His work and essays popularizing the new understanding of radioactivity was the main inspiration for H. G. Wells's The World Set Free (1914), which features atomic bombs dropped from biplanes in a war set many years in the future. Wells's novel is also known as The Last War and imagines a peaceful world emerging from the chaos. In Wealth, Virtual Wealth and Debt Soddy praises Wells’s The World Set Free. He also says that radioactive processes probably power the stars.

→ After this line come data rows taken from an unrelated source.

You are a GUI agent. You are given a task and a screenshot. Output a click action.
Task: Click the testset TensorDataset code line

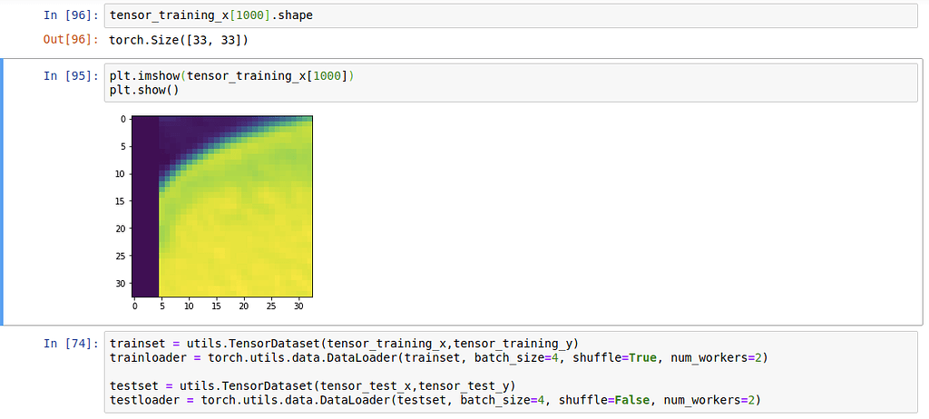pos(312,385)
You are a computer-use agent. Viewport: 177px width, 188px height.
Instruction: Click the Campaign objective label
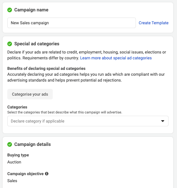click(x=25, y=174)
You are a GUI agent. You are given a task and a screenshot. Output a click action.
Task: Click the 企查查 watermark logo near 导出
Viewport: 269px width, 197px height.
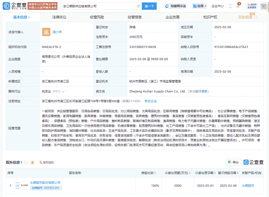(x=254, y=162)
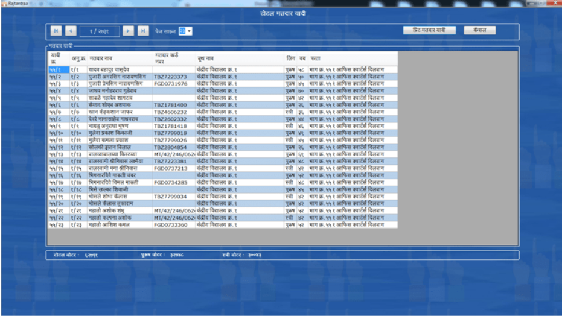The width and height of the screenshot is (562, 316).
Task: Open the पेज साइज dropdown
Action: [189, 31]
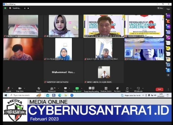This screenshot has width=173, height=125.
Task: Unmute the microphone in Zoom toolbar
Action: click(8, 89)
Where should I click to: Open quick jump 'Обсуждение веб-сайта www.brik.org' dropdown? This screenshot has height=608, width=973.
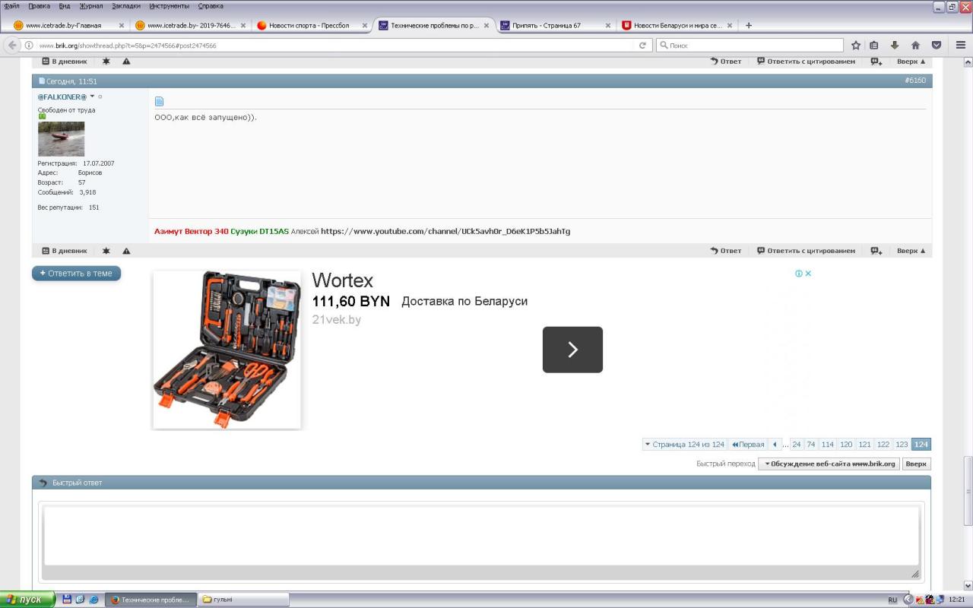[829, 464]
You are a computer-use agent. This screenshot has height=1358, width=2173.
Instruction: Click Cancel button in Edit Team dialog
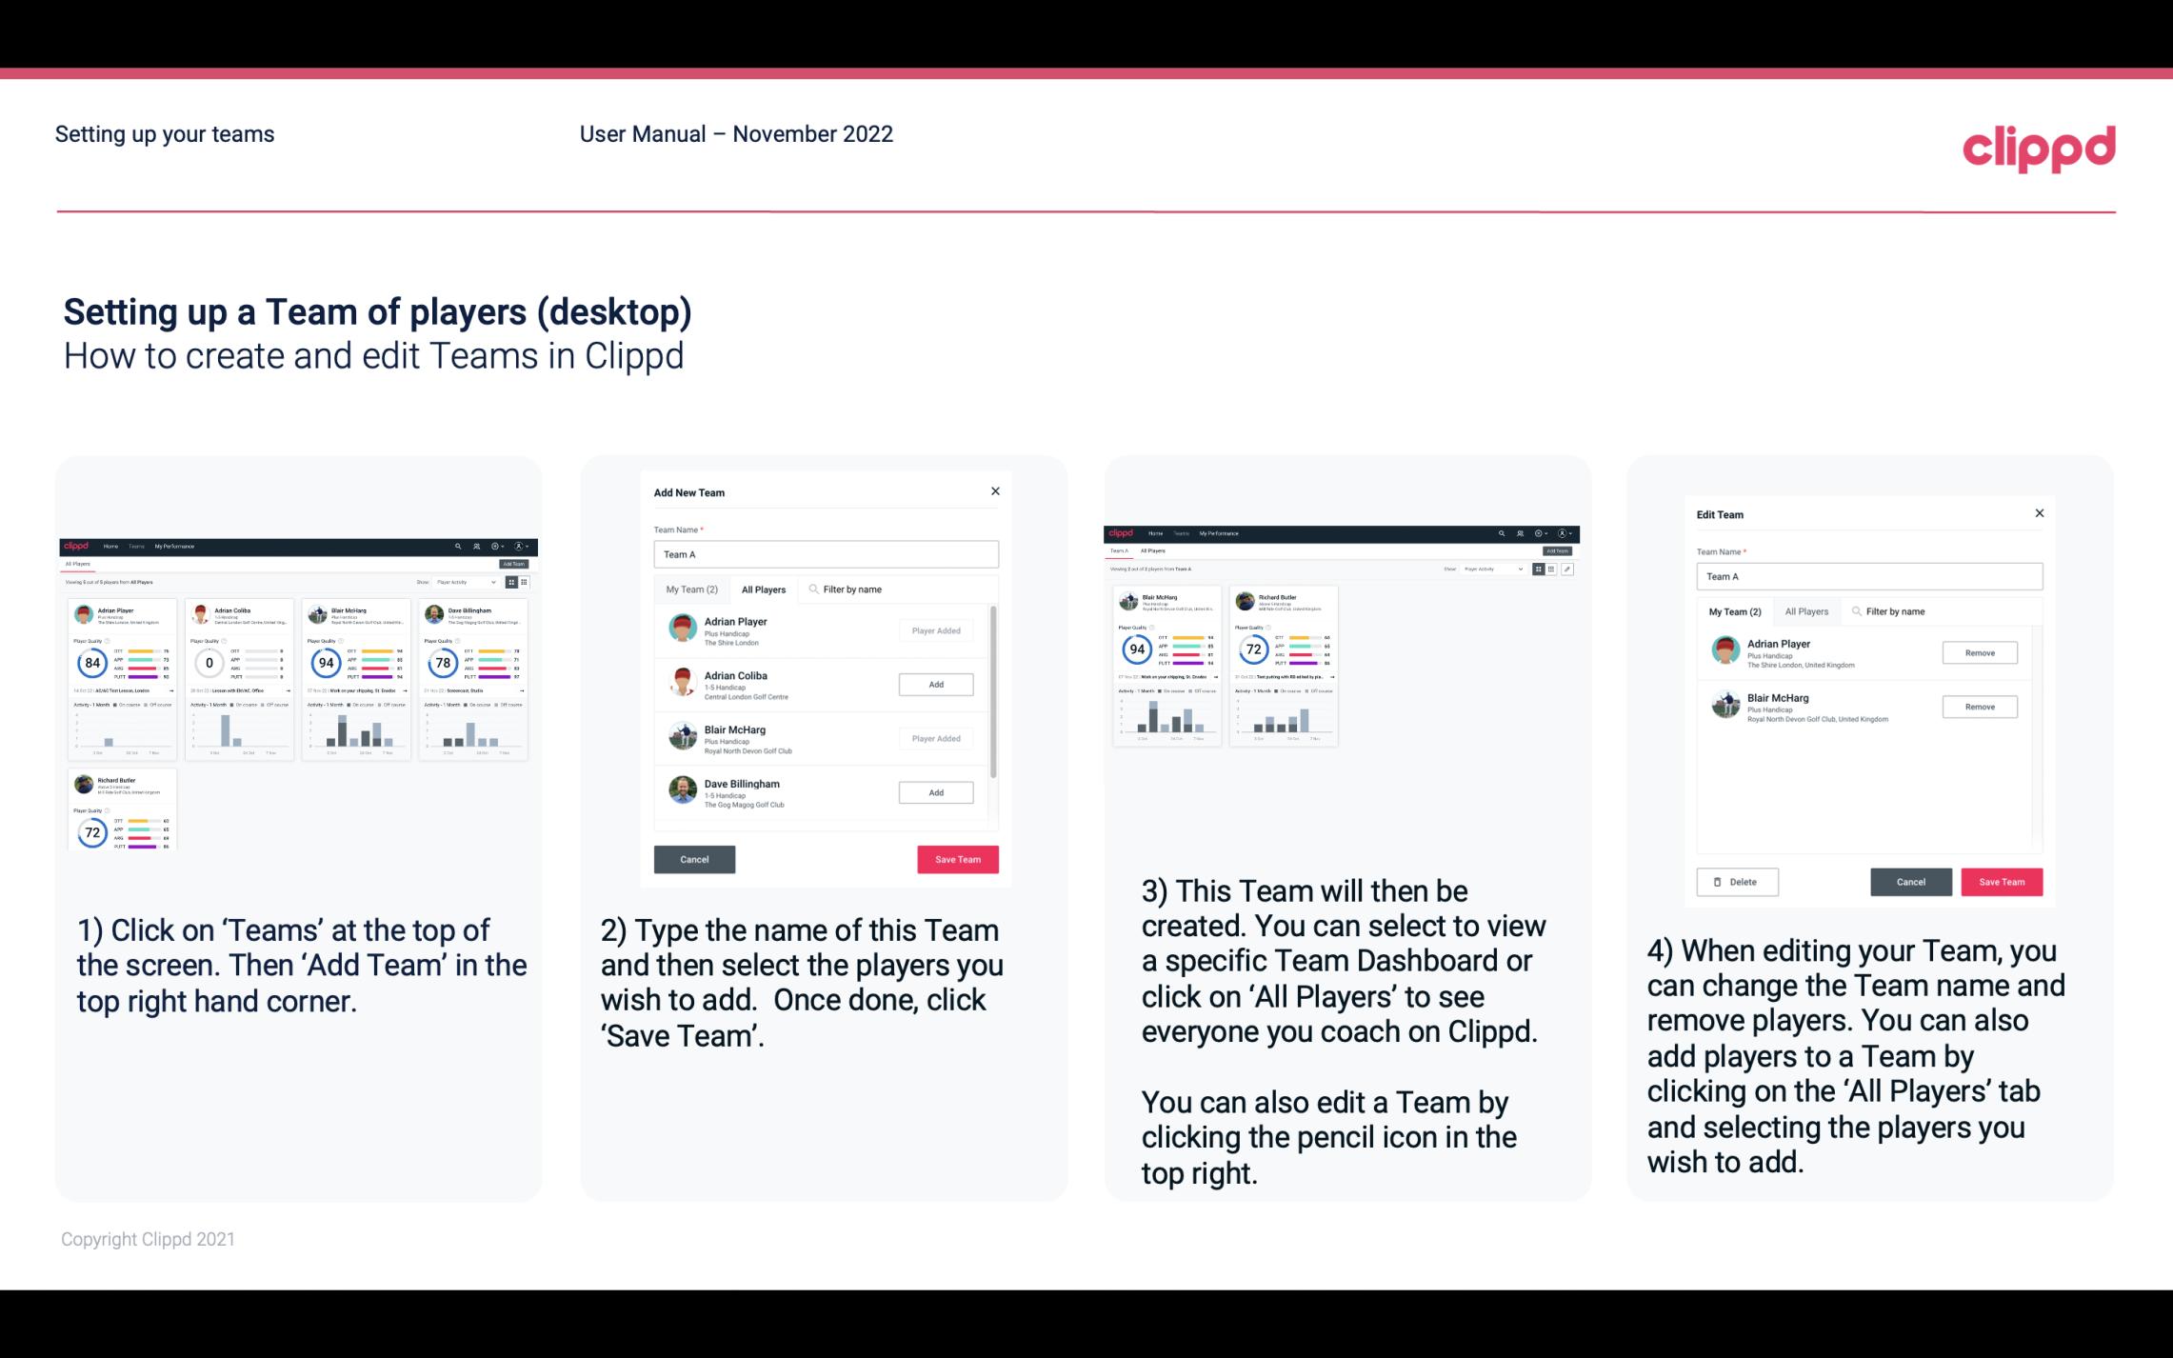pos(1910,881)
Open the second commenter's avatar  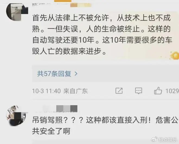(x=17, y=116)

In four books written from 1921 to 1934, Soddy carried on a "quixotic campaign for a radical restructuring of global monetary relationships", offering a perspective on economics rooted in physics — the laws of thermodynamics, in particular — and was "roundly dismissed as a crank". While most of his proposals - "to abandon the gold standard, let international exchange rates float, use federal surpluses and deficits as macroeconomic policy tools that could counter cyclical trends, and establish bureaus of economic statistics (including a consumer price index) in order to facilitate this effort" - are now conventional practice, his critique of fractional - reserve banking still "remains outside the bounds of conventional wisdom". Soddy wrote that financial debts grew exponentially at compound interest but the real economy was based on exhaustible stocks of fossil fuels. Energy obtained from the fossil fuels could not be used again. This criticism of economic growth is echoed by his intellectual heirs in the now emergent field of ecological economics.

He rediscovered the Descartes' theorem in 1936 and published it as a poem. The kissing circles in this problem are sometimes known as Soddy circles.

Soddy married Winifred Beilby, the daughter of Sir George Beilby, in 1908. He died in Brighton, England in 1956.

The lunar crater Soddy is named after him, as is the uranium compound Soddyite, found in the Democratic Republic of Congo.